PUNTO 1 - Italia, bene piano deficit, ancora cautela banche -Fmi

mercoledì 26 maggio 2010 19:56
 

(riscrive con maggiori dettagli)

MILANO, 26 maggio (Reuters) - Il Fondo monetario internazionale approva la decisione delle autorità di governo italiane di resistere alle pressioni per concedere grossi incentivi discrezionali di stimolo economico, contenendo così il deficit pubblico. Una decisione, si legge nel documento conclusivo della missione "Articolo VI" del Fmi in Italia, "appropriata" alla luce del livello del debito pubblico, sebbene abbia portato a una delle più ingenti cadute di produzione nei paesi industrializzati.

Ora che è in corso una fragile ripresa legata alla domanda esterna, prosegue il documento, sarà fondamentale confermare la disciplina fiscale, ridurre il peso del debito pubblico e attuare quelle riforme strutturali che devono liberare il potenziale di crescita del paese.

Il piano del governo per riportare il deficit sotto il 3% del pil entro il 2012 incontra l'approvazione del Fondo, che però ammonisce come il programma sia basato sull'assunto ottimistico di una forte e sostenuta ripresa e della piena attuazione dei piani precedenti di consolidamento.

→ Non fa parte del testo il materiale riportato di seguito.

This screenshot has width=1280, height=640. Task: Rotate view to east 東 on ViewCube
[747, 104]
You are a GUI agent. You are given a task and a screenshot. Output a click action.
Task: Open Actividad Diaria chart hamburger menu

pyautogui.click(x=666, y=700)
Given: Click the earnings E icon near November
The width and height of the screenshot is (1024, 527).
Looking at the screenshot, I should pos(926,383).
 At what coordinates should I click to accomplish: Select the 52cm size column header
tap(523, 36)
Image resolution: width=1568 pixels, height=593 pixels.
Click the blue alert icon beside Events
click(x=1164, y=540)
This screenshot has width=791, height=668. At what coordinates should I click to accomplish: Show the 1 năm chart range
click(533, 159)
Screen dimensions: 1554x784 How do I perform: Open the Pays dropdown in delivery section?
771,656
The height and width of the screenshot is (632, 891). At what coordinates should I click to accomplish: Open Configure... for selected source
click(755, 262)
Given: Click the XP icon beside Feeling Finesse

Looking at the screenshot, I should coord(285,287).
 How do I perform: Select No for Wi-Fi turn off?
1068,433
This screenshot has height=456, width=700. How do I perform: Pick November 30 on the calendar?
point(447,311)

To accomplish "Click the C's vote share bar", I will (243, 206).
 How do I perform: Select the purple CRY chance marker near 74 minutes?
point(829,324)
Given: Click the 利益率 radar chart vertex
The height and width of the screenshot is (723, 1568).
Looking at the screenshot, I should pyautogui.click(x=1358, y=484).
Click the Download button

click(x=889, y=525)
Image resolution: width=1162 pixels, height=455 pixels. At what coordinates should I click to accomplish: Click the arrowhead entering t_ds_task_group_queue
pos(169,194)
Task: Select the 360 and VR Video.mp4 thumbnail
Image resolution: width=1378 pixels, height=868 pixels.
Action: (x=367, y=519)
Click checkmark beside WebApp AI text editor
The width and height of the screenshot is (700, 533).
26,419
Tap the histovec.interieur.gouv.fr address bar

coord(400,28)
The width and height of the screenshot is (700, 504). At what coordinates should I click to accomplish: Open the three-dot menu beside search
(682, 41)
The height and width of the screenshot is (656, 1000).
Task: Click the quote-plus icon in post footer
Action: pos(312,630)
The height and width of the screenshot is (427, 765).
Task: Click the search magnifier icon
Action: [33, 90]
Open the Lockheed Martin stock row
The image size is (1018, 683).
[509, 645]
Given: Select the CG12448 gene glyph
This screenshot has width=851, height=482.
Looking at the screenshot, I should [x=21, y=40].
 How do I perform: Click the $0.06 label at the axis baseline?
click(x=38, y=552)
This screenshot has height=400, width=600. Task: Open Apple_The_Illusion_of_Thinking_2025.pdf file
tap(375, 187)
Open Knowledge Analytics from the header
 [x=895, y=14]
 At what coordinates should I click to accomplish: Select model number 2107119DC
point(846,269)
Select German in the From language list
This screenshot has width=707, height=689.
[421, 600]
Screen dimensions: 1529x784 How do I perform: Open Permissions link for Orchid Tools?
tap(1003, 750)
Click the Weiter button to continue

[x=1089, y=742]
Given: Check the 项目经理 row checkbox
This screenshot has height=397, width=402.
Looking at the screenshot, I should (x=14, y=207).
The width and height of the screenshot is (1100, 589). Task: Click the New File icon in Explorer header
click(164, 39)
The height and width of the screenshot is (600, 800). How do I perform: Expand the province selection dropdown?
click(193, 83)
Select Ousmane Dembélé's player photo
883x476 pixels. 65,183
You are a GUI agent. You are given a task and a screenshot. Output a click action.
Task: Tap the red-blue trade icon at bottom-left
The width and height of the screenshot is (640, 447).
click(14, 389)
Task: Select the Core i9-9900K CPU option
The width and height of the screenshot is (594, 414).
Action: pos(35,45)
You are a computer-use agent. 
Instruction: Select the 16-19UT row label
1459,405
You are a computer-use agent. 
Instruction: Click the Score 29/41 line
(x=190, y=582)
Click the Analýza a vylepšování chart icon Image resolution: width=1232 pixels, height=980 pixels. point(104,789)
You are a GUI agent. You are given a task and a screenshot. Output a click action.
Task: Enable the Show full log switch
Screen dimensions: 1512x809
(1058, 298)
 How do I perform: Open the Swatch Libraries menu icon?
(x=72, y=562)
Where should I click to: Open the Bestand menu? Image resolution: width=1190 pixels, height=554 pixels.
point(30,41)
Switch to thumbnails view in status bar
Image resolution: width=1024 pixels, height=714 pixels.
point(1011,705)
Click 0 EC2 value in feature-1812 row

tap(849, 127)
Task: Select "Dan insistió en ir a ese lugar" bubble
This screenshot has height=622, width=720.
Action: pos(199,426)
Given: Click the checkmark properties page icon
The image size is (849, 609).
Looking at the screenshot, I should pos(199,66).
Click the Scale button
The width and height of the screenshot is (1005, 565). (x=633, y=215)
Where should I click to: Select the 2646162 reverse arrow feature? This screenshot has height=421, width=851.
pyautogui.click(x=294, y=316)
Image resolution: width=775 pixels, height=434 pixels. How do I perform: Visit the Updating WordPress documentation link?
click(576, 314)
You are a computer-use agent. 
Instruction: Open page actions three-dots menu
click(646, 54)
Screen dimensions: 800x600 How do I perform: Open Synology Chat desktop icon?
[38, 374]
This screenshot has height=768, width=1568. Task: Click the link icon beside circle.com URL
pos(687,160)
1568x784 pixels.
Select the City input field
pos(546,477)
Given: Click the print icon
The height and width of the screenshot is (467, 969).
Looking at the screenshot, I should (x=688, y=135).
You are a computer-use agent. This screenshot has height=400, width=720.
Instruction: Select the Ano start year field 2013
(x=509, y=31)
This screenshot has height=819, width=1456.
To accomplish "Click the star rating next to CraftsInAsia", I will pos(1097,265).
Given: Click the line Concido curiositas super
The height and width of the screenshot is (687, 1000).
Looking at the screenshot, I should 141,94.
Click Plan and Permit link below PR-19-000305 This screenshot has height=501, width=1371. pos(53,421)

Sul secondo punto, il Fmi concorda con la decisione italiana di puntare alla solidità fiscale di lungo periodo attraverso riduzioni di spesa, piuttosto che contando sulla dinamica delle entrate.

La ripresa sarà infatti minata dalla debolezza dei nostri partner commerciali, dalla scarsa competitività del paese e dalla limitazione al credito imposta dalla necessità delle banche di tenere alta la guardia dal punto di vista della solidità patrimoniale.

Il sistema finanziario italiano, dice il Fondo, è uscito relativamente bene dalla crisi internazionale, ma affronterà una serie di sfide nel medio periodo.

A causa di un'economia debole, le banche continueranno ad avere problemi con il rischio sul credito, un basso tasso di crescita degli impieghi e una redditività inferiore a quanto fossero abituate prima della crisi. Inoltre, le regole a livello internazionale saranno più severe sotto molti aspetti, compresi i requisiti patrimoniali.

Per questo, gli sforzi delle banche per rafforzarela propria capitalizzazione dovrebbero continuare. Cedere asset non strategici, trattenere utili e raccogliere capitali dal mercato sono alcune delle possibilità indicate nel rapporto.